## REQUEST:
Output every line of the listing as a JSON list of strings, with one string per line and no entries for blank lines.

## RECORDS FOR THE EXERCISE:

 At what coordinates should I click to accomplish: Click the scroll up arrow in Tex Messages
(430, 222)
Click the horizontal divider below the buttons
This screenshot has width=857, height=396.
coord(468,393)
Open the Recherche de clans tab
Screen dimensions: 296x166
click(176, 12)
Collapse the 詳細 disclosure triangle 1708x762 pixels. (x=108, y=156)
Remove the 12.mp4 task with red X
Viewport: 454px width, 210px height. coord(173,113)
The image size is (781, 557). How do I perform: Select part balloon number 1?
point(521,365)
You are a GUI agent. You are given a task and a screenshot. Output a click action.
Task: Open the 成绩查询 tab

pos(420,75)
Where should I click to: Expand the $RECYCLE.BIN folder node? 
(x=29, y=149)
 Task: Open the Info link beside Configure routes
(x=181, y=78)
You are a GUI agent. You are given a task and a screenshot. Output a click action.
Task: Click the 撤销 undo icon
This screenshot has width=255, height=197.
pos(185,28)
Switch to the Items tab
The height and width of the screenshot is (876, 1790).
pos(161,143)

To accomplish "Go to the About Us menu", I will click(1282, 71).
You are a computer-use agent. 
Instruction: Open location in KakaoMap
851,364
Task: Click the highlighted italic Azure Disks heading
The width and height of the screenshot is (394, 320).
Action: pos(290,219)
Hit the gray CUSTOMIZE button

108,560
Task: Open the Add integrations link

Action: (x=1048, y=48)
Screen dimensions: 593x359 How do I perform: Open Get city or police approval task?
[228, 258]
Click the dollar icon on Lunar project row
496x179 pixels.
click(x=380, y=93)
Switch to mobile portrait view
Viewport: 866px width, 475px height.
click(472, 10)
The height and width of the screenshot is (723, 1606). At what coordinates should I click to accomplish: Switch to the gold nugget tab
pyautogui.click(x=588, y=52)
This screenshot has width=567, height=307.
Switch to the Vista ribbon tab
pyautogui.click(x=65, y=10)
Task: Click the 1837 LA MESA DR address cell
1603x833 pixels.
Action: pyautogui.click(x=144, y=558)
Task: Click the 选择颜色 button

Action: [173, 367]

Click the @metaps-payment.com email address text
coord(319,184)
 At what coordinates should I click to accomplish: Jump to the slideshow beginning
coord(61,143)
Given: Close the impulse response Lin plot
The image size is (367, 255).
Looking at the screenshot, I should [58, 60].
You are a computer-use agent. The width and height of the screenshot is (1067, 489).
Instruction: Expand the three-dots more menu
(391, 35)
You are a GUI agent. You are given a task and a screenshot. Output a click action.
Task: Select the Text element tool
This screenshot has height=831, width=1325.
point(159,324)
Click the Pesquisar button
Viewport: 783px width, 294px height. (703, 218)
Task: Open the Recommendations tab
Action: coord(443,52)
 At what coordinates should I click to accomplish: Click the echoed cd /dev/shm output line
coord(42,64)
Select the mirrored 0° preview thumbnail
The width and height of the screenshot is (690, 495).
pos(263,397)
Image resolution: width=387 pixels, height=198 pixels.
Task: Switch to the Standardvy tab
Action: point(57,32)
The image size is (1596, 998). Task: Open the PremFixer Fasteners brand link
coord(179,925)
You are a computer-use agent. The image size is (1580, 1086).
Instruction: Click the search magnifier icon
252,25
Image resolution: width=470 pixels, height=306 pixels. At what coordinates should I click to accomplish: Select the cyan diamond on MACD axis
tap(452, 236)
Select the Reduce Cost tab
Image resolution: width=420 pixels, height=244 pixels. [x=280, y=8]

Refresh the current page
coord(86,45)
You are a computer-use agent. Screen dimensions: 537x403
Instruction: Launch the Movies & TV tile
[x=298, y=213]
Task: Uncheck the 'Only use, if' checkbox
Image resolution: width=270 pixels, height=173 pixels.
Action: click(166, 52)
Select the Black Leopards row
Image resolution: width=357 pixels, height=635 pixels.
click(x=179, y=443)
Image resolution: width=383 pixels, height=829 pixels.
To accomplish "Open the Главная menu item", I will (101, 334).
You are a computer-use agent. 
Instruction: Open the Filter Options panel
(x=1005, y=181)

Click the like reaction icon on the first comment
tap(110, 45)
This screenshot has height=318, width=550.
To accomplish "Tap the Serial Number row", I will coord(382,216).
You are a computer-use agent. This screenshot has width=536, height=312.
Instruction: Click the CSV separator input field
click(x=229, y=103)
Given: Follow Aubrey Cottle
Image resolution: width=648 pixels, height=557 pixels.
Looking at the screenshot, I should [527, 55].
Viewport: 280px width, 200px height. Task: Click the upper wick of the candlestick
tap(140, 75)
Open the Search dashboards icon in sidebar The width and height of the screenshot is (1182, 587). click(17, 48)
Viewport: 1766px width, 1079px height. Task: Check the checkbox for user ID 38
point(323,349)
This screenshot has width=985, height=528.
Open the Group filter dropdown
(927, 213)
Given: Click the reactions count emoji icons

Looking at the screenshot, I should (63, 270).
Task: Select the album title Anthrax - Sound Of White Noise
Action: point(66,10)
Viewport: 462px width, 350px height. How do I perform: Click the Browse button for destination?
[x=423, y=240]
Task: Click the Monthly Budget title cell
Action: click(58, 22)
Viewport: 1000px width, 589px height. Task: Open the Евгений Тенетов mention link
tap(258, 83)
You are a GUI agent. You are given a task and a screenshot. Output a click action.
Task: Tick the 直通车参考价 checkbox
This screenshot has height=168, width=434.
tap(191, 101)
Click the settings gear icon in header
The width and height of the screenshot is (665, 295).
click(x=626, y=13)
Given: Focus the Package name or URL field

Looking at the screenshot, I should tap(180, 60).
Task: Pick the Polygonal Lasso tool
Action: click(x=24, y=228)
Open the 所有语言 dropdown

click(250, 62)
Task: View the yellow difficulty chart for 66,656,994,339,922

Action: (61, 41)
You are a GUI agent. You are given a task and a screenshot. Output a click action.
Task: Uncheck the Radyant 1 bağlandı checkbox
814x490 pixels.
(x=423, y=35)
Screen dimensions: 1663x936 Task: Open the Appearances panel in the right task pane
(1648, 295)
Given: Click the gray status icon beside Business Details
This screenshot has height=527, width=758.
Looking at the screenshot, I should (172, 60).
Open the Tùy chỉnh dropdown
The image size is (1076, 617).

## EXERCISE RESULT:
[
  " At what coordinates should I click to accomplish: Click the scroll up arrow in Tex Messages",
  "(430, 222)",
  "Click the horizontal divider below the buttons",
  "This screenshot has width=857, height=396.",
  "coord(468,393)",
  "Open the Recherche de clans tab",
  "Screen dimensions: 296x166",
  "click(176, 12)",
  "Collapse the 詳細 disclosure triangle 1708x762 pixels. (x=108, y=156)",
  "Remove the 12.mp4 task with red X",
  "Viewport: 454px width, 210px height. coord(173,113)",
  "The image size is (781, 557). How do I perform: Select part balloon number 1?",
  "point(521,365)",
  "You are a GUI agent. You are given a task and a screenshot. Output a click action.",
  "Task: Open the 成绩查询 tab",
  "pos(420,75)",
  "Where should I click to: Expand the $RECYCLE.BIN folder node? ",
  "(x=29, y=149)",
  " Task: Open the Info link beside Configure routes",
  "(x=181, y=78)",
  "You are a GUI agent. You are given a task and a screenshot. Output a click action.",
  "Task: Click the 撤销 undo icon",
  "This screenshot has width=255, height=197.",
  "pos(185,28)",
  "Switch to the Items tab",
  "The height and width of the screenshot is (876, 1790).",
  "pos(161,143)",
  "To accomplish \"Go to the About Us menu\", I will click(1282, 71).",
  "You are a computer-use agent. ",
  "Instruction: Open location in KakaoMap",
  "851,364",
  "Task: Click the highlighted italic Azure Disks heading",
  "The width and height of the screenshot is (394, 320).",
  "Action: pos(290,219)",
  "Hit the gray CUSTOMIZE button",
  "108,560",
  "Task: Open the Add integrations link",
  "Action: (x=1048, y=48)",
  "Screen dimensions: 593x359 How do I perform: Open Get city or police approval task?",
  "[228, 258]",
  "Click the dollar icon on Lunar project row",
  "496x179 pixels.",
  "click(x=380, y=93)",
  "Switch to mobile portrait view",
  "Viewport: 866px width, 475px height.",
  "click(472, 10)",
  "The height and width of the screenshot is (723, 1606). At what coordinates should I click to accomplish: Switch to the gold nugget tab",
  "pyautogui.click(x=588, y=52)",
  "This screenshot has width=567, height=307.",
  "Switch to the Vista ribbon tab",
  "pyautogui.click(x=65, y=10)",
  "Task: Click the 1837 LA MESA DR address cell",
  "1603x833 pixels.",
  "Action: pyautogui.click(x=144, y=558)",
  "Task: Click the 选择颜色 button",
  "Action: [173, 367]",
  "Click the @metaps-payment.com email address text",
  "coord(319,184)",
  " At what coordinates should I click to accomplish: Jump to the slideshow beginning",
  "coord(61,143)",
  "Given: Close the impulse response Lin plot",
  "The image size is (367, 255).",
  "Looking at the screenshot, I should [58, 60].",
  "You are a computer-use agent. The width and height of the screenshot is (1067, 489).",
  "Instruction: Expand the three-dots more menu",
  "(391, 35)",
  "You are a GUI agent. You are given a task and a screenshot. Output a click action.",
  "Task: Select the Text element tool",
  "This screenshot has height=831, width=1325.",
  "point(159,324)",
  "Click the Pesquisar button",
  "Viewport: 783px width, 294px height. (703, 218)",
  "Task: Open the Recommendations tab",
  "Action: coord(443,52)",
  " At what coordinates should I click to accomplish: Click the echoed cd /dev/shm output line",
  "coord(42,64)",
  "Select the mirrored 0° preview thumbnail",
  "The width and height of the screenshot is (690, 495).",
  "pos(263,397)",
  "Image resolution: width=387 pixels, height=198 pixels.",
  "Task: Switch to the Standardvy tab",
  "Action: point(57,32)",
  "The image size is (1596, 998). Task: Open the PremFixer Fasteners brand link",
  "coord(179,925)",
  "You are a computer-use agent. The image size is (1580, 1086).",
  "Instruction: Click the search magnifier icon",
  "252,25",
  "Image resolution: width=470 pixels, height=306 pixels. At what coordinates should I click to accomplish: Select the cyan diamond on MACD axis",
  "tap(452, 236)",
  "Select the Reduce Cost tab",
  "Image resolution: width=420 pixels, height=244 pixels. [x=280, y=8]",
  "Refresh the current page",
  "coord(86,45)",
  "You are a computer-use agent. Screen dimensions: 537x403",
  "Instruction: Launch the Movies & TV tile",
  "[x=298, y=213]",
  "Task: Uncheck the 'Only use, if' checkbox",
  "Image resolution: width=270 pixels, height=173 pixels.",
  "Action: click(166, 52)",
  "Select the Black Leopards row",
  "Image resolution: width=357 pixels, height=635 pixels.",
  "click(x=179, y=443)",
  "Image resolution: width=383 pixels, height=829 pixels.",
  "To accomplish \"Open the Главная menu item\", I will (101, 334).",
  "You are a computer-use agent. ",
  "Instruction: Open the Filter Options panel",
  "(x=1005, y=181)",
  "Click the like reaction icon on the first comment",
  "tap(110, 45)",
  "This screenshot has height=318, width=550.",
  "To accomplish \"Tap the Serial Number row\", I will coord(382,216).",
  "You are a computer-use agent. This screenshot has width=536, height=312.",
  "Instruction: Click the CSV separator input field",
  "click(x=229, y=103)",
  "Given: Follow Aubrey Cottle",
  "Image resolution: width=648 pixels, height=557 pixels.",
  "Looking at the screenshot, I should [527, 55].",
  "Viewport: 280px width, 200px height. Task: Click the upper wick of the candlestick",
  "tap(140, 75)",
  "Open the Search dashboards icon in sidebar The width and height of the screenshot is (1182, 587). click(17, 48)",
  "Viewport: 1766px width, 1079px height. Task: Check the checkbox for user ID 38",
  "point(323,349)",
  "This screenshot has width=985, height=528.",
  "Open the Group filter dropdown",
  "(927, 213)",
  "Given: Click the reactions count emoji icons",
  "Looking at the screenshot, I should (63, 270).",
  "Task: Select the album title Anthrax - Sound Of White Noise",
  "Action: point(66,10)",
  "Viewport: 462px width, 350px height. How do I perform: Click the Browse button for destination?",
  "[x=423, y=240]",
  "Task: Click the Monthly Budget title cell",
  "Action: click(58, 22)",
  "Viewport: 1000px width, 589px height. Task: Open the Евгений Тенетов mention link",
  "tap(258, 83)",
  "You are a GUI agent. You are given a task and a screenshot. Output a click action.",
  "Task: Tick the 直通车参考价 checkbox",
  "This screenshot has height=168, width=434.",
  "tap(191, 101)",
  "Click the settings gear icon in header",
  "The width and height of the screenshot is (665, 295).",
  "click(x=626, y=13)",
  "Given: Focus the Package name or URL field",
  "Looking at the screenshot, I should tap(180, 60).",
  "Task: Pick the Polygonal Lasso tool",
  "Action: click(x=24, y=228)",
  "Open the 所有语言 dropdown",
  "click(250, 62)",
  "Task: View the yellow difficulty chart for 66,656,994,339,922",
  "Action: (61, 41)",
  "You are a GUI agent. You are given a task and a screenshot. Output a click action.",
  "Task: Uncheck the Radyant 1 bağlandı checkbox",
  "814x490 pixels.",
  "(x=423, y=35)",
  "Screen dimensions: 1663x936 Task: Open the Appearances panel in the right task pane",
  "(1648, 295)",
  "Given: Click the gray status icon beside Business Details",
  "This screenshot has height=527, width=758.",
  "Looking at the screenshot, I should (172, 60).",
  "Open the Tùy chỉnh dropdown",
  "The image size is (1076, 617)."
]